Celle qu'on attendait
Les pluies
Et les fumées
Qui montent des feux de broussailles
Ont assombri la lumière un peu fade
De l'automne
C'est un voile léger
Simple taie
Sur le bleu du ciel
Mais il semble soudain
Qu'un poids sous l'horizon
Attire à soi comme la hampe
D'un drapeau
Et sous la lumière pâlissante
Une clarté seconde se fait jour
De l'une à l'autre a dérivé
Imperceptible
Un peu de temps
*
Audacieux celui qui laisse là
Les compagnons
Insensible aux voix qui le hèlent
Au chant des heures
Où tout est dit
*
Noué
Le corps aux gestes pauvres
S'effraie de la grâce nouvelle
Apparue dans les fûts
Il se replie
Et se courbe sur soi
sur le peu de chaleur épargnée
Est-ce un abri qu'il cherche encore
Le démuni
Comme s'il voulait s'étendre sous ces feuilles
Et se couvrir de l'âcre et brune odeur
Qu'elles tiennent de la terre
Mais
Où donc est la mort
Maintenant
*
Ose lever les yeux et t'avancer
En homme avare
Dans cette plaine chaste du ciel
Qui te recouvre
Et comme un cavalier avant l'obstacle
Raidit les rênes et fait sonner le mors
Et parle calme
Rassemble en toi jusqu'au frisson
L'élan qui va venir
Puis reprends souffle
Comme fait la terre sous le givre
Tu entres maintenant dans la clarté
Des heures sobres
in Sous l'imperturbable clarté, Celle qu'on attendait (1990), Poésie/Gallimard, 2019, p.73 à 77.
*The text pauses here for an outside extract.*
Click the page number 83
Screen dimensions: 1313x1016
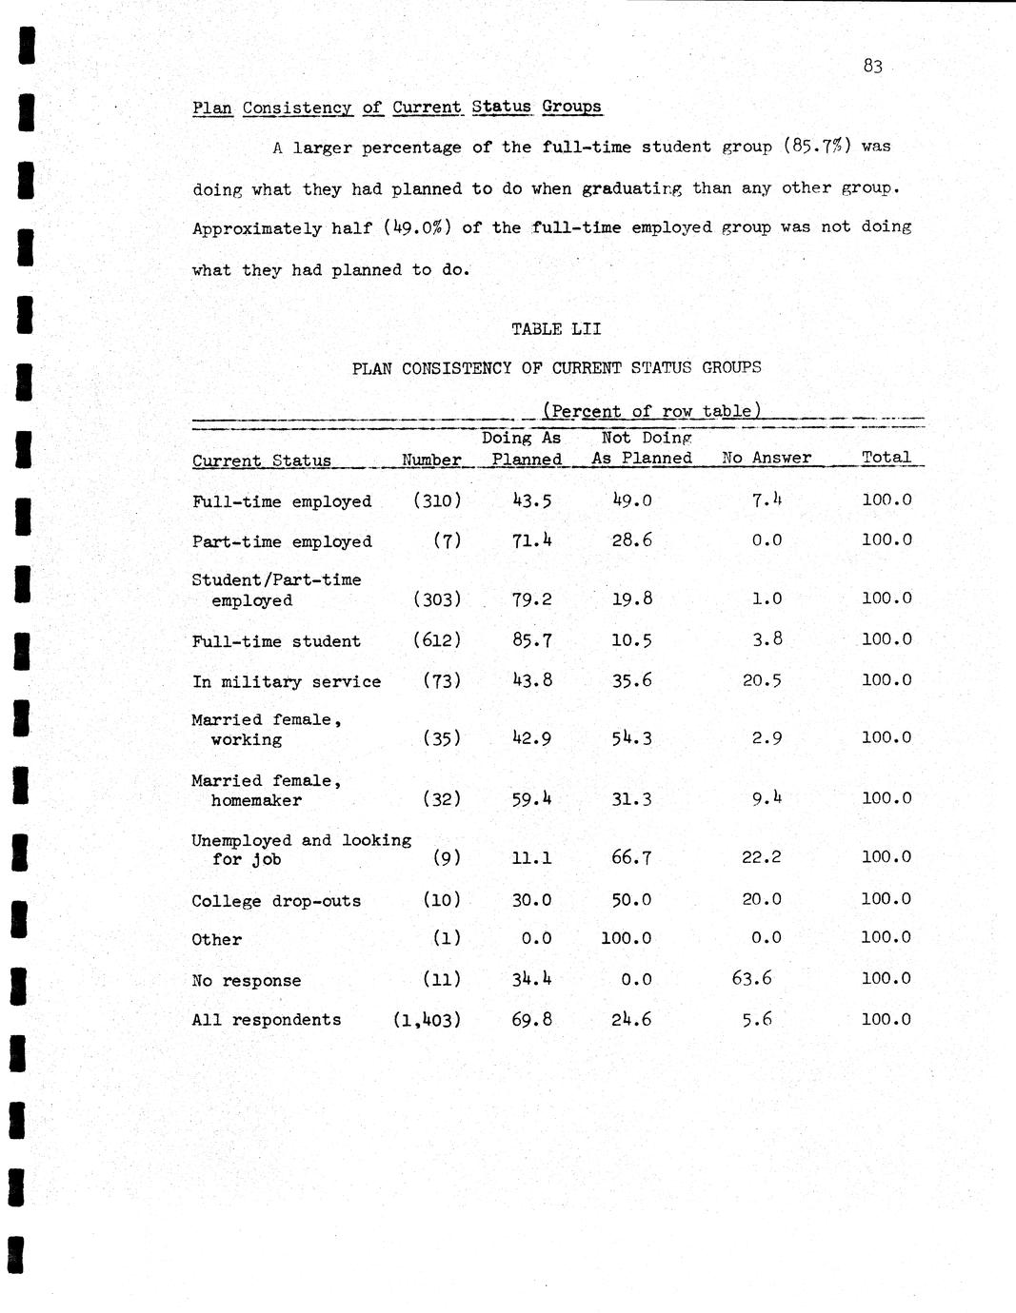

Je découvre la poésie de Jean-Marie Barnaud à l'heure où s'installent et chatoient dans les parcs et jardins alentour les premiers feux de l'automne.
Me reviennent en mémoire nos longues promenades à l'automne par les sentiers de la forêt de Fontainebleau. Nous rentrions fourbus mais grisés d'air pur, de senteurs et de chaudes couleurs.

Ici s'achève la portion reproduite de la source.